[Data section — start]

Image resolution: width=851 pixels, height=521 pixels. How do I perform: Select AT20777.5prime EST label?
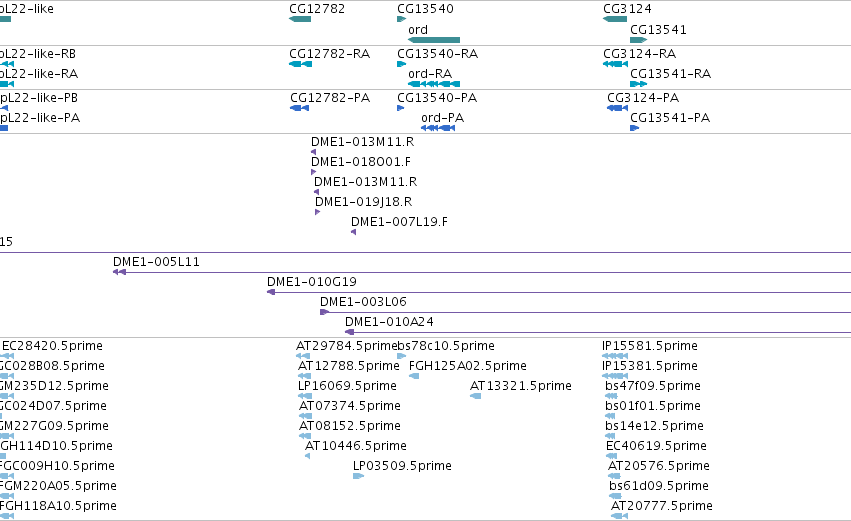[662, 506]
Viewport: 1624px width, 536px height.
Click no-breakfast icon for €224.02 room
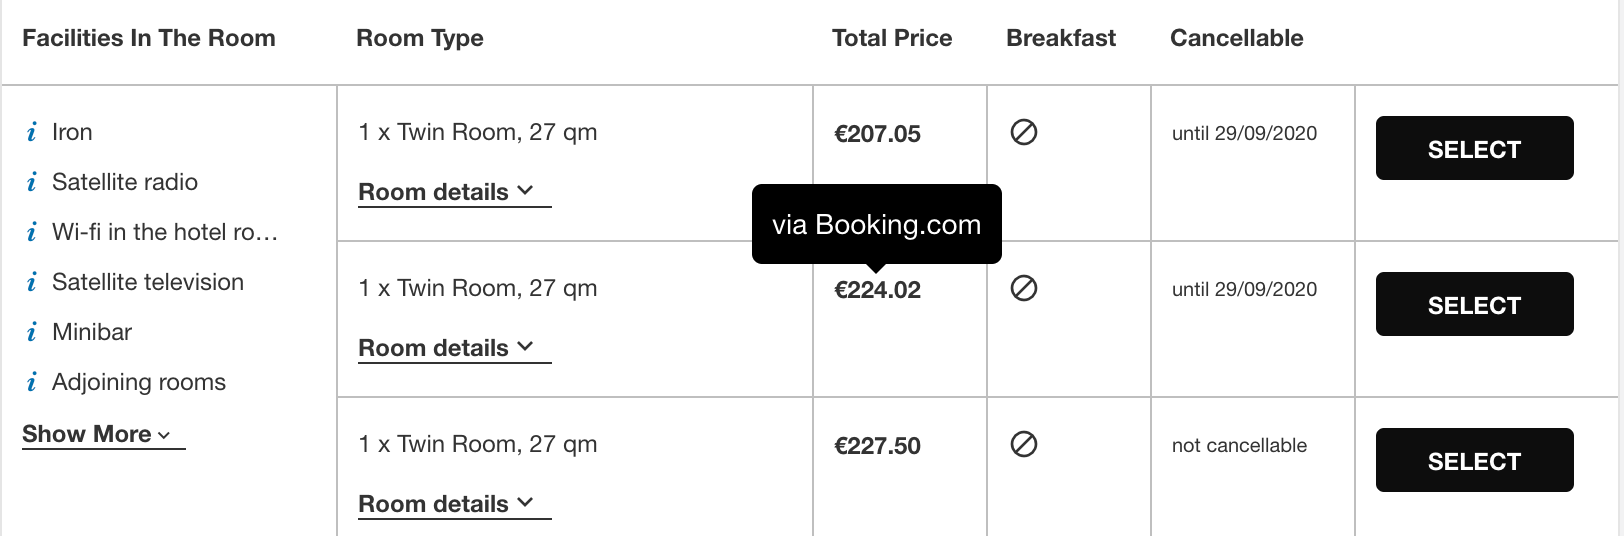(x=1024, y=288)
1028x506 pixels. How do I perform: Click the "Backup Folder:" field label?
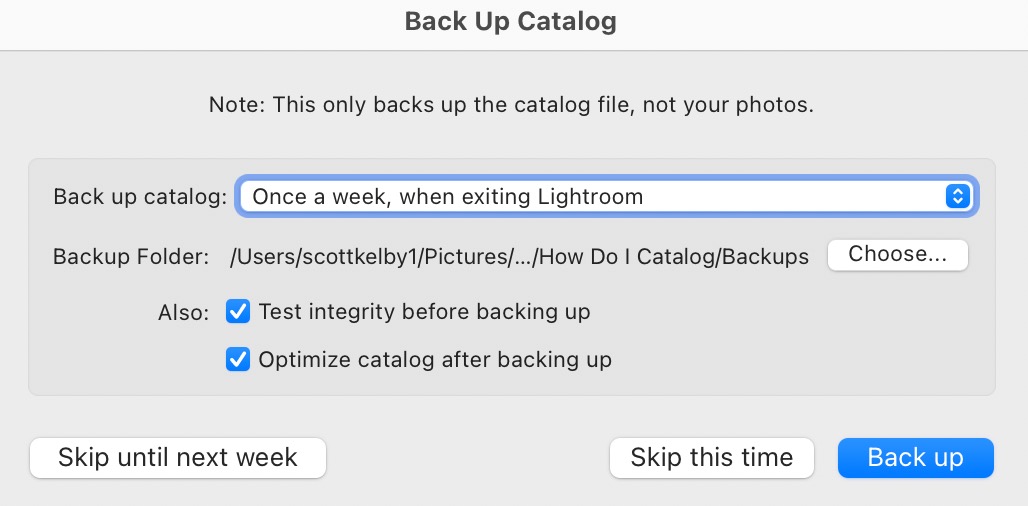click(x=131, y=257)
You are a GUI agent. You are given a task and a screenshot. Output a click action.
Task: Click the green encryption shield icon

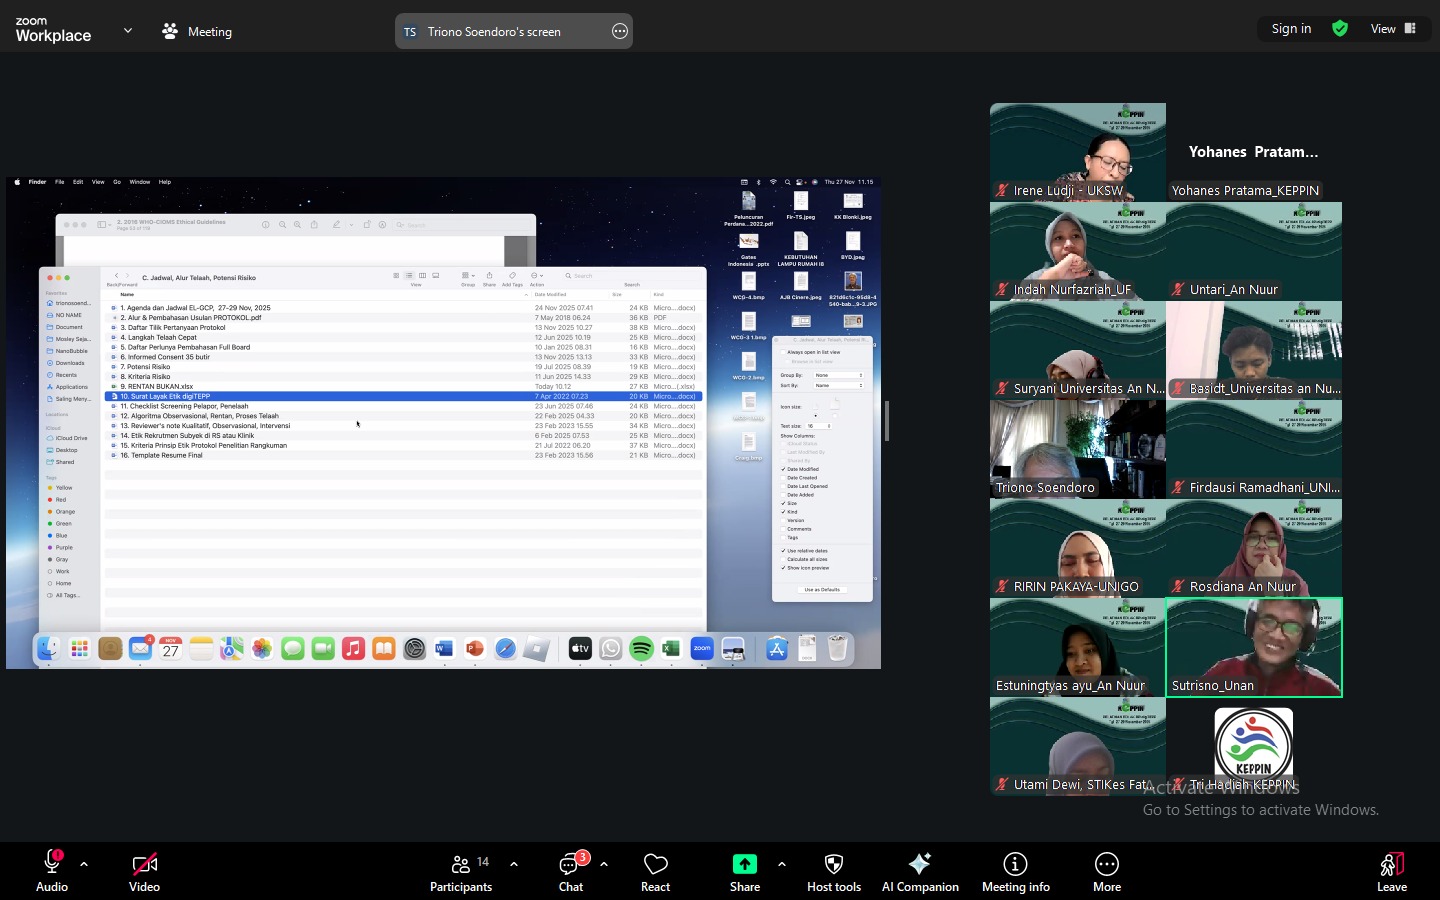tap(1340, 29)
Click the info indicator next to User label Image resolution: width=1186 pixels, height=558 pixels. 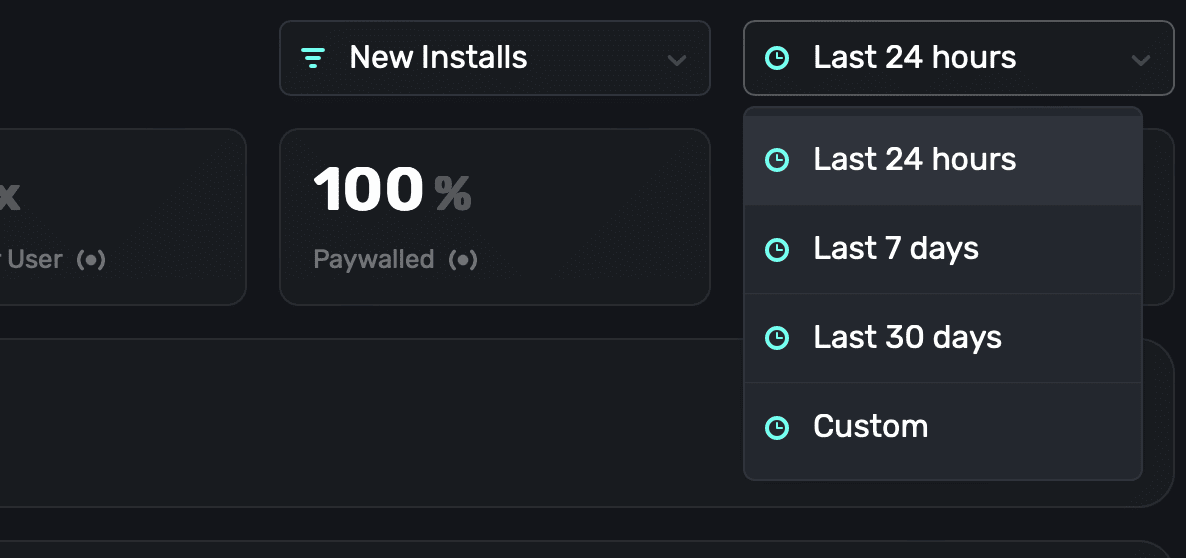(x=91, y=260)
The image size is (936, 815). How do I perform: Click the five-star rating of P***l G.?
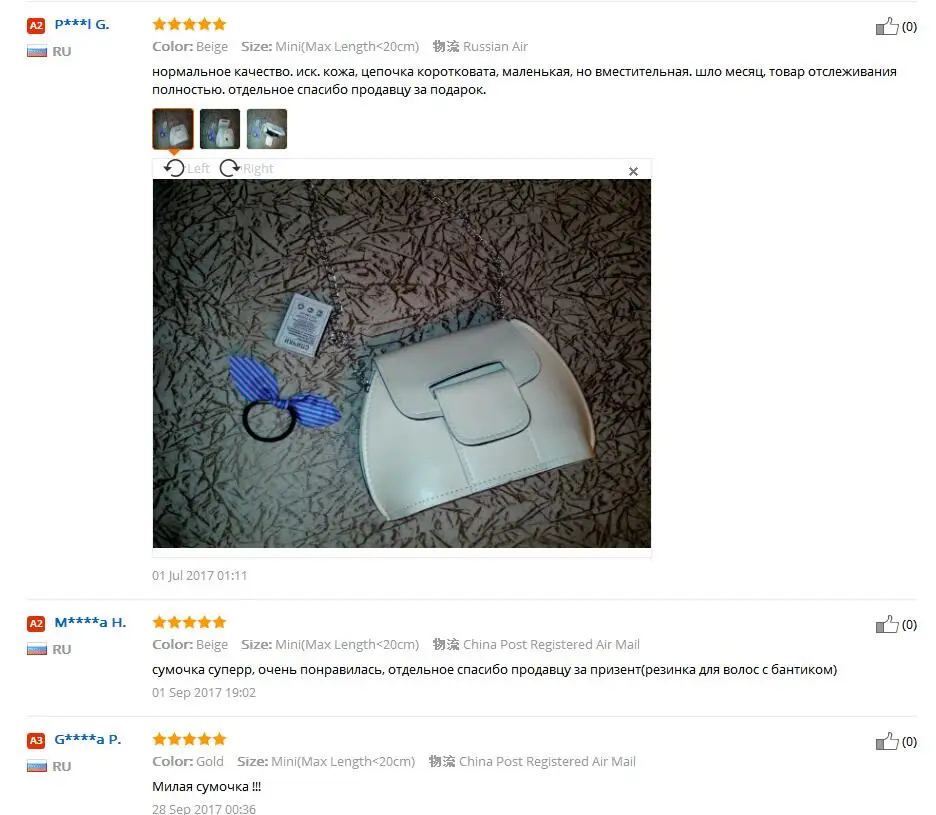189,24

[Data section — finish]

- Your assignment
The response should be the lines from the one containing "The image size" through the final line of the records, reproduced exactly and with every picture left out.

- Completed task
The image size is (936, 815). How do I perform: Click the five-star rating of P***l G.?
189,24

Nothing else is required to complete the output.